# SHORT PROBLEM 1
From the green chili post, echo the passage starting with "Every now and" and going on through "lost all appeal.".
# SHORT PROBLEM 2
Condense the paragraph of the green chili post that opens "A little history on Cody" into a short bulleted list that keeps its main facts.
# SHORT PROBLEM 3
Answer these from the green chili post:
(a) What day of the week is Cody's impromptu fun day?
(b) In which city did Cody go to college?
(c) What has to be done before everything else goes into one pot?

# PROVIDED TEXT
%%

Every now and then my good friend and neighbor, Cody, hosts an impromptu Sunday fun day. The event usually involves food, anyone who happens to be around on a moments notice and always a few drinks. Yesterday, late afternoon my husband and I talked to Cody. When we found out he was cooking up a huge pot of green chili the thought of making our own dinner had lost all appeal.

A little history on Cody. He's from Dallas, went to college in San Antonio, and has spent a decent amount of time in Santa Fe, New Mexico. So if it isn't obvious to you yet, let me tell you, this guy knows green chili. Before yesterday he had never made this recipe but was willing to test it out on a dozen of his friends. And we were all so happy he did. Be forewarned though, this amount of chili is intended to feed a crew. So if you aren't feeding 15, cut the recipe down accordingly. I also got the recipe last night after a few drinks. Forgive me if it isn't laden with detail. The intent is that is once the chiles are roasted everything else goes in one pot.

%%

# DATA
%%

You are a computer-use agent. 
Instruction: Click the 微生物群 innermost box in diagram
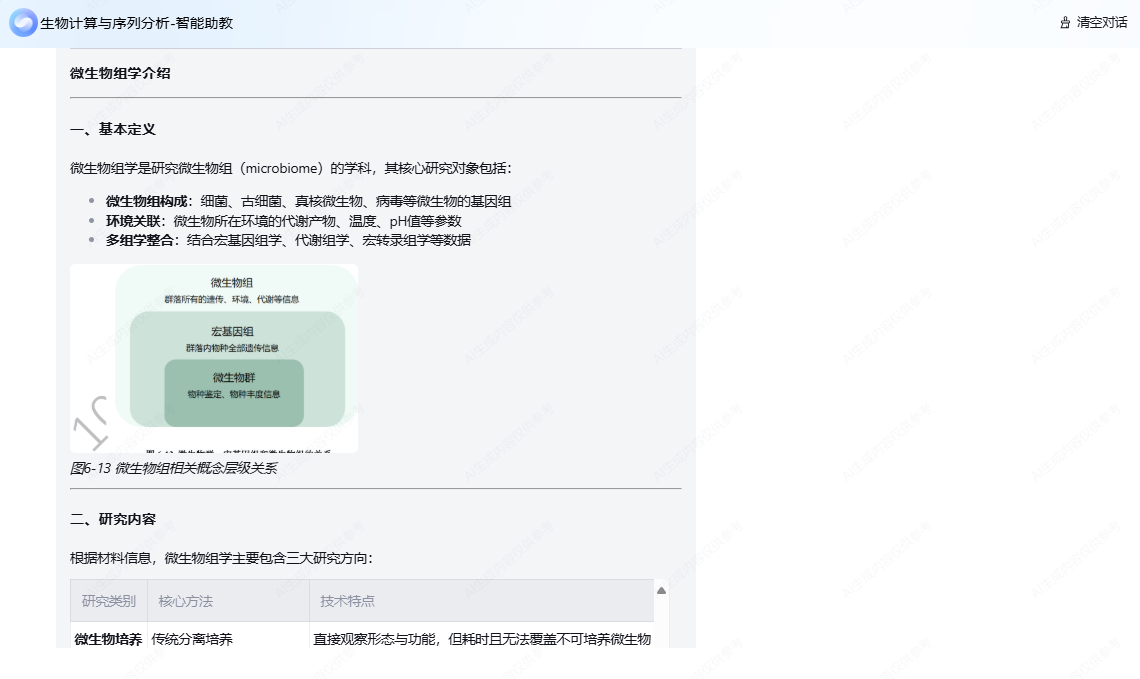point(234,386)
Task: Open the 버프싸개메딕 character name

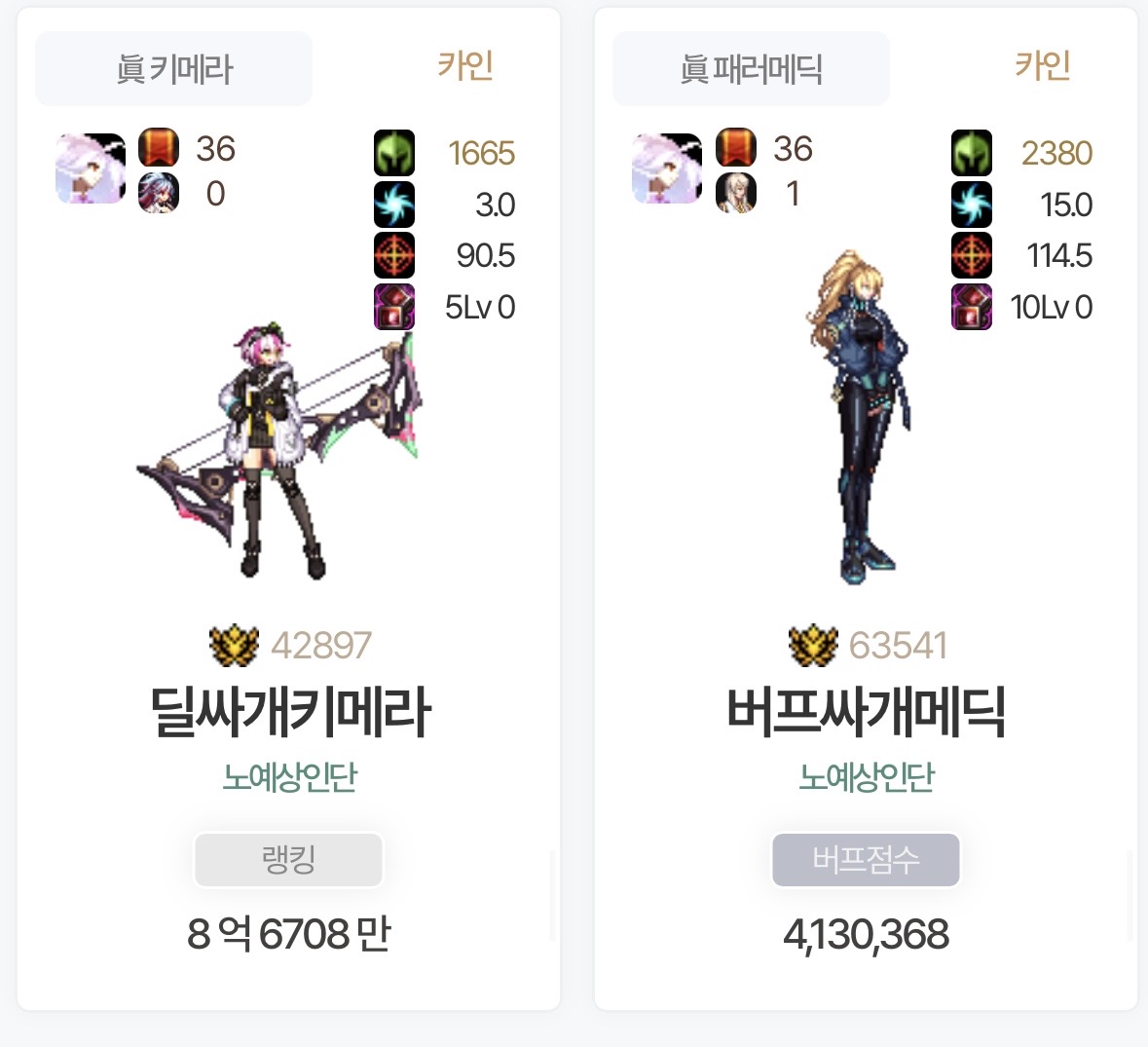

%%

# FINAL ANSWER 1
Every now and then my good friend and neighbor, Cody, hosts an impromptu Sunday fun day. The event usually involves food, anyone who happens to be around on a moments notice and always a few drinks. Yesterday, late afternoon my husband and I talked to Cody. When we found out he was cooking up a huge pot of green chili the thought of making our own dinner had lost all appeal.

# FINAL ANSWER 2
- Cody is from Dallas, went to college in San Antonio, and has spent a fair amount of time in Santa Fe, New Mexico, so he knows green chili.
- He had never made this recipe before yesterday but tried it out on a dozen friends, who were happy he did.
- The recipe is meant to feed a crew; if you aren't feeding 15, cut it down.
- The recipe was collected last night after a few drinks, so it may be short on detail.
- Once the chiles are roasted, everything else goes into one pot.

# FINAL ANSWER 3
(a) Sunday.
(b) San Antonio.
(c) The chiles have to be roasted.